The couple's three-car garage has been converted to a craft-making workshop. In one bay are power tools - a scroll saw, radial-arm saw, band saw, drill press and dual-action sander.

The other bays hold Wheeler's assembly table, tool cabinets and plastic boxes that hold wood, patterns and other items. He scoots between them on a rolling chair. Most everything is within arm's reach.

The neatness and order seem amazing enough.

"The Army taught me organization," he said.

But Ursula Wheeler isn't impressed.

"He just makes too much mess," she said. "We are always cleaning up."

Tom Wheeler creates the wooden shells of the clocks and buys the mechanisms that power their timepieces from a company in Wisconsin.

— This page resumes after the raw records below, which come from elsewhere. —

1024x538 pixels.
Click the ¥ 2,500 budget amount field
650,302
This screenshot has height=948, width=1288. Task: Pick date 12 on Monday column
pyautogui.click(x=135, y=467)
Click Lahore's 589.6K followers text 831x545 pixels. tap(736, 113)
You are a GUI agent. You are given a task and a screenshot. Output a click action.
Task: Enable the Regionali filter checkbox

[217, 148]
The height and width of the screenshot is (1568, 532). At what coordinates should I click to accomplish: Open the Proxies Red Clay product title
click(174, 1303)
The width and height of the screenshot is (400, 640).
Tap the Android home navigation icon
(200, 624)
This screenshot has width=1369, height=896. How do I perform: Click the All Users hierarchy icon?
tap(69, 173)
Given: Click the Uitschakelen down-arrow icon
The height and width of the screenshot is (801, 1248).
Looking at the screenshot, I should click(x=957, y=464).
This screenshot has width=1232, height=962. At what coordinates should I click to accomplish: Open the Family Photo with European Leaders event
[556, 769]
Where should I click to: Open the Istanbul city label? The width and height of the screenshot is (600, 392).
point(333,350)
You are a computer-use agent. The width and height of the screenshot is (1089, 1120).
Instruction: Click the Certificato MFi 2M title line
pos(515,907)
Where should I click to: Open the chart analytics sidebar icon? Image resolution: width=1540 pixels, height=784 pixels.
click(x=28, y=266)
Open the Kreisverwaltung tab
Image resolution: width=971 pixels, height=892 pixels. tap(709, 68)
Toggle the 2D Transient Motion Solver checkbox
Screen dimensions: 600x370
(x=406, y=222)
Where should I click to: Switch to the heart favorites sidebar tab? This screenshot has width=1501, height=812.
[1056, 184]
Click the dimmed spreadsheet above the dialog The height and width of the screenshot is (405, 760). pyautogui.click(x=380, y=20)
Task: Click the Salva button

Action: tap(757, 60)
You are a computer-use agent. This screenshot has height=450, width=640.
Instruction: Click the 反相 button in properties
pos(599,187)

He uses batteries, chains and pendulums to turn the hands, whatever the customer wants or is appropriate for a particular type.

"The hardest part is having patience," he said. "Sometimes, things don't go together like they are supposed to.

"But a sander cures a lot of mistakes."

The fretwork of the casings is as intricate as it is striking.

The grand cathedral clock he's making, modeled after a church in Munich, has more than 1,000 saw cuts. Wheeler said it would take 12 hours to complete the woodwork, but he stretches it out, only working about two or three hours a day. With assembly, he said it would take eight weeks to create the clock from start to finish with its main church and four spires.

His prices range from $10 for a clock with the outline of a state to $1,700 for a grandfather clock.

"It depends on what you want," he said.

He used to travel the craft-show circuit.

"I've got a bad heart, so I no longer load and unload stuff or stand out in the heat," Wheeler said. "I now sell by word-of-mouth."

He isn't looking for new customers, but if someone shows an interest, he'll listen.

His hobby has had its benefits. Wheeler said he bought a Lincoln Town Car with sale proceeds.

But he said no one should expect to get rich making clocks.

"I figured it out once, and I made only 13 cents an hour," he said. "If I had to charge for my real labor, the clocks would never sell. They would be too expensive."

But money isn't why Wheeler does it.

"The enjoyment on a person's face when they take one of my clocks, the enjoyment they take from something I made, is priceless," he said.